As has been mentioned, the conductor size is important not only to handle the required current, but also to minimize voltage loss under load. A couple of years ago, we added a barn for the RV. Lowe's didn't have the wire I wanted so I ended up with 12-3 w/ ground. I cannot take my compressor out there to top off the tires, the starting current drops the voltage too low for the compressor to start even though it normally runs on a 15 amp circuit.

Ken
 
/ welder question #18  
Code is very specific about adding ground rods. You may NOT substitute a ground rod for a 4th conductor in a situation like this. That could be dangerous.

As has been mentioned, the conductor size is important not only to handle the required current, but also to minimize voltage loss under load. A couple of years ago, we added a barn for the RV. Lowe's didn't have the wire I wanted so I ended up with 12-3 w/ ground. I cannot take my compressor out there to top off the tires, the starting current drops the voltage too low for the compressor to start even though it normally runs on a 15 amp circuit.

Ken

I had a feeling that the 4th wire would be required by code, but I still can't understand why. it seams to me that the one neutral/ground wire and ground spikes should be more than enough. I'd think being close to a true earth ground would be even safer than a just a 4th wire. I guess I've never really studied this type of thing in depth, so maybe I am missing something.

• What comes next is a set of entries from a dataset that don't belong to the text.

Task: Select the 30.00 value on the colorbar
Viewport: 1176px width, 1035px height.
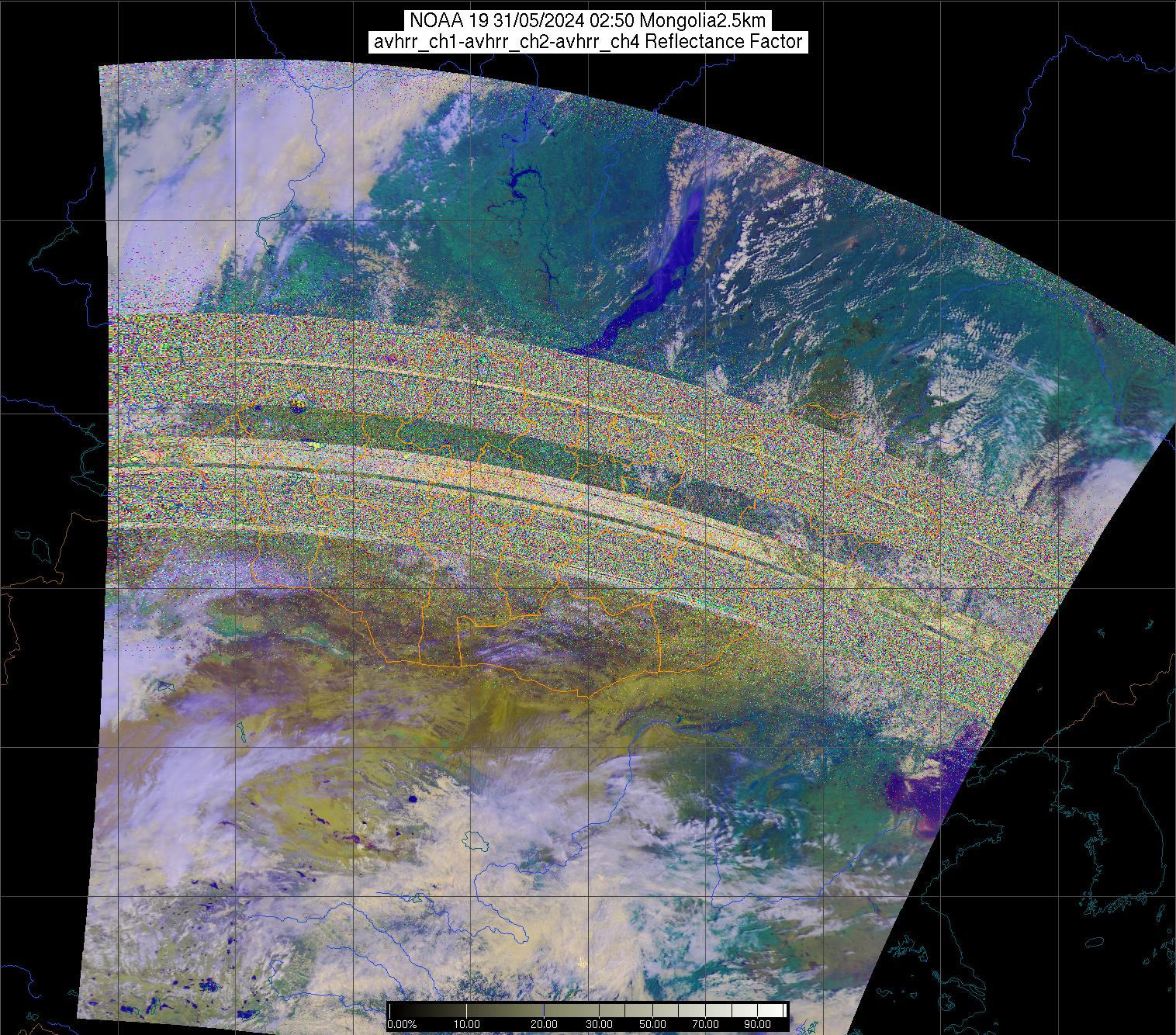Action: (600, 1025)
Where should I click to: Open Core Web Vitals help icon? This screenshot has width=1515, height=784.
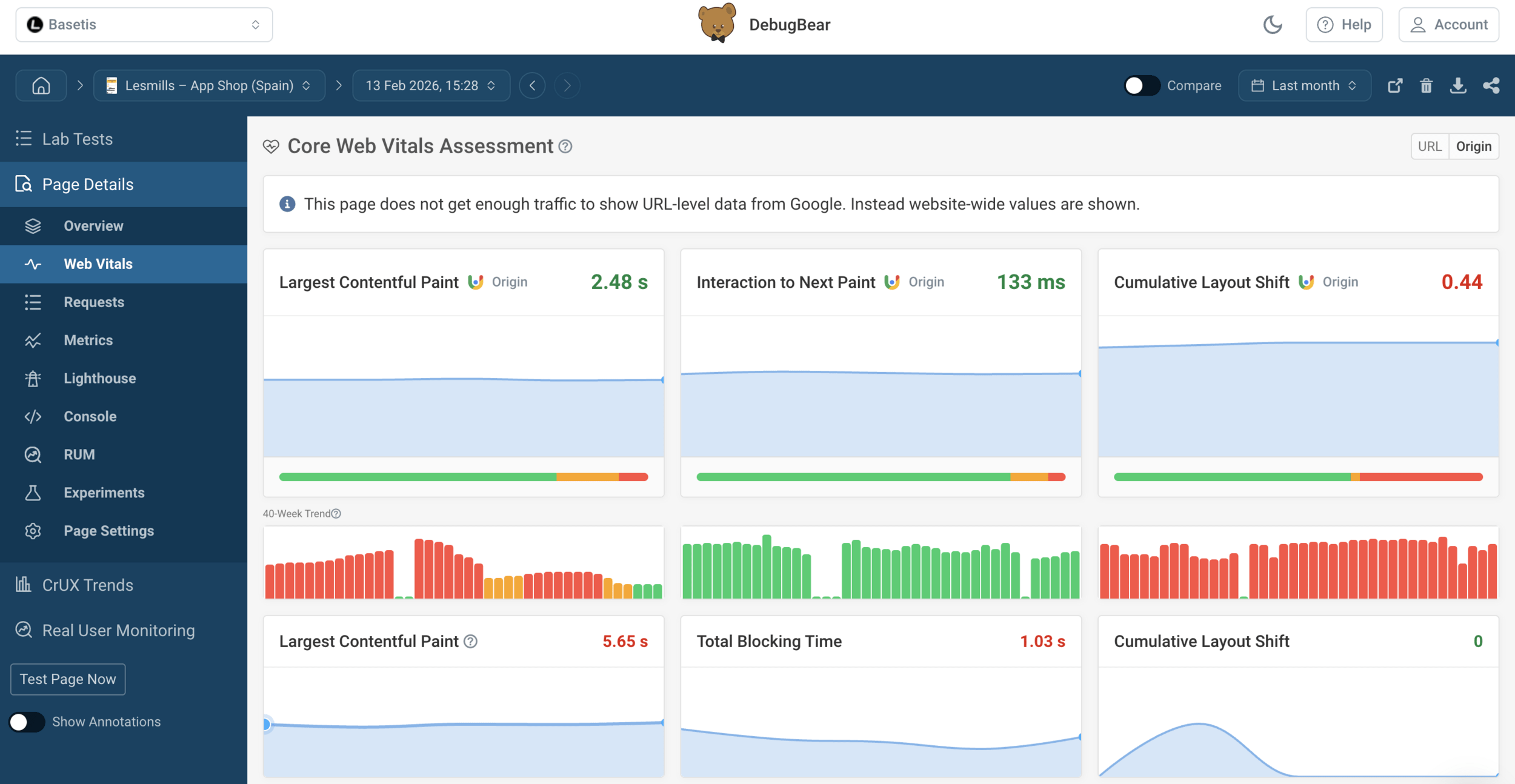pyautogui.click(x=565, y=146)
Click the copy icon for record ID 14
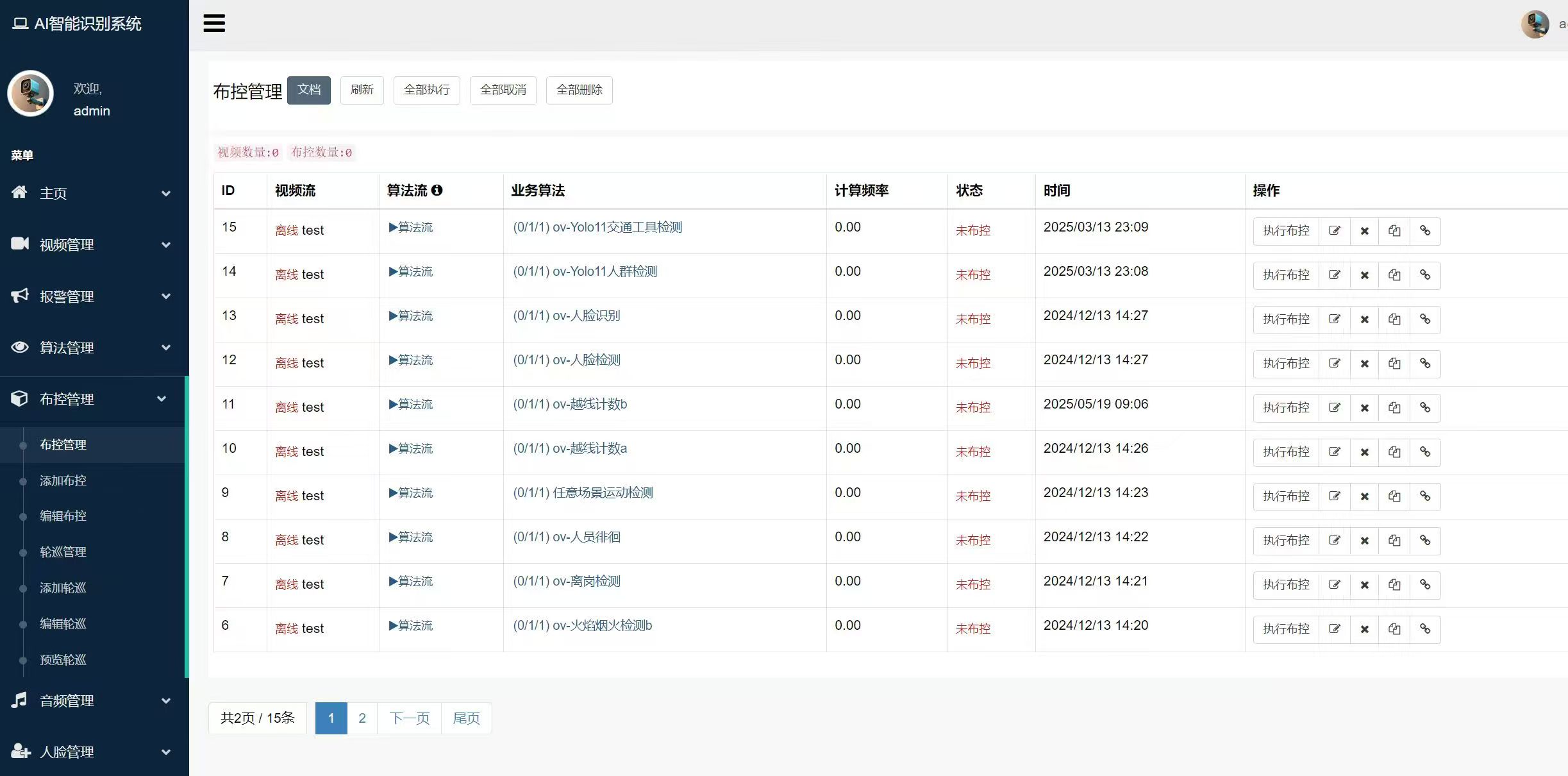 point(1395,274)
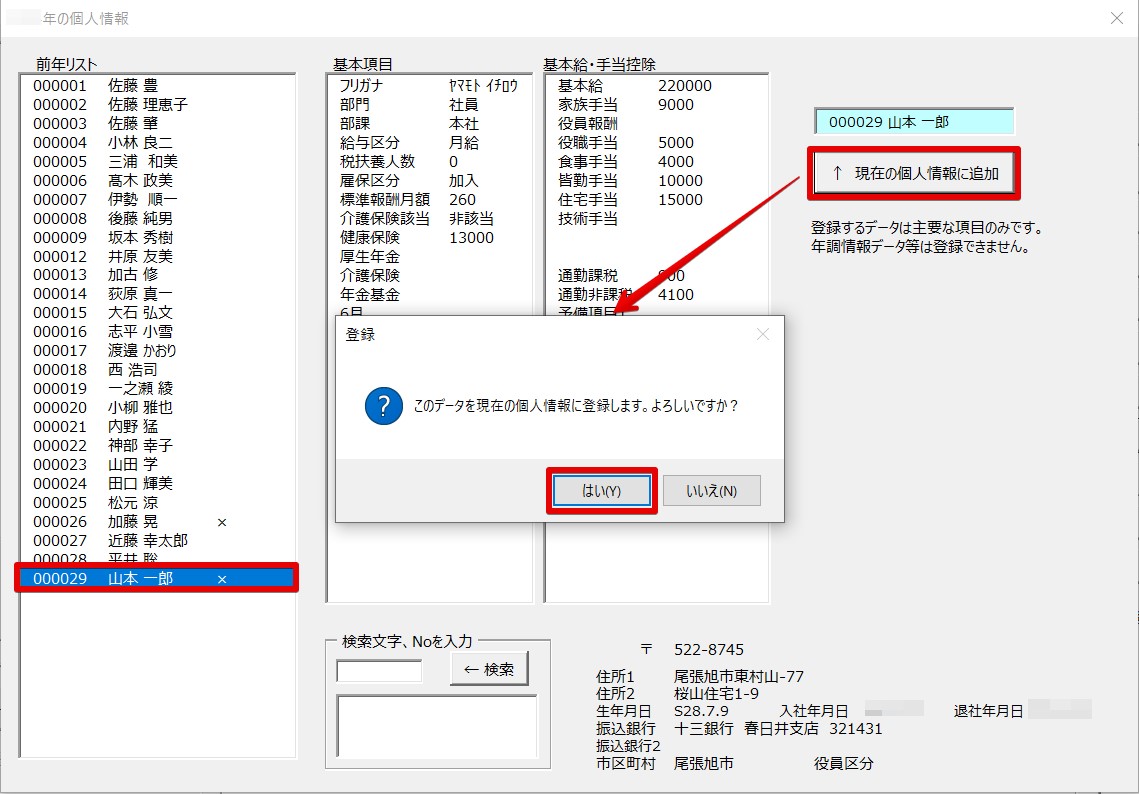Click the blue question mark icon
The width and height of the screenshot is (1139, 794).
pos(384,407)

The underlined is why I suggested 00 for the hots instead of 0. I doubt there will ever be a 120v unbalanced current load of greater than 20 amps in this type of application, so its only the 240v stuff you'd need to worry about voltage drop with. really, even 2 gauge Al for the hots would probably be plenty for a small welder and a few lights for quit a long run.

I know what you are saying about needing heavier gauge to start a motor. When my garage electrical was working, it would run my compressor easily, but when I plugged it into another outlet on the, about 1/4 the distance from the breaker (or closer), but downstream of some crappy wiring, it took plenty of trips down to the breakers box before I actually got it to run.
 
/ welder question #19  
I had a feeling that the 4th wire would be required by code, but I still can't understand why. it seams to me that the one neutral/ground wire and ground spikes should be more than enough.


I'm not an electrical expert. Maybe someone with better knowledge can give a better answer.

The neutral wire is to carry the return current for the 110 hot lines. The ground wire is to provide a chassis ground so that you don't get shocked if something shorts out inside the case. They have different purposes.

Prior to the 1960's or 70's, three wire was all that was used, neutral and ground was shared. Then they changed the code, I assume for good reason.

During very dry weather, the dirt can pull away from a ground rod. I don't think outbuildings are supposed to have separate ground rods but that's getting into an area where I am not knowledgeable.

Ken
 
/ welder question #20  
I still haven't figured out why they need a separate ground and neutral wired to the sub panel, but its code.

The reason is just what we were talking about and Ken said. If the 220 feed is unbalanced the unbalance current flows through the N. This gives you a voltage drop on the N wire and could present a shock hazard, especially if the consumption is a long way from the power source whereas the run would be long, wire resistance significant (considering), and hence enough voltage developed to present a shock hazard to ground (earth ground or to something connected to it). So they add a wire that normally carries no current and hence provides the panel ground reference at point of use.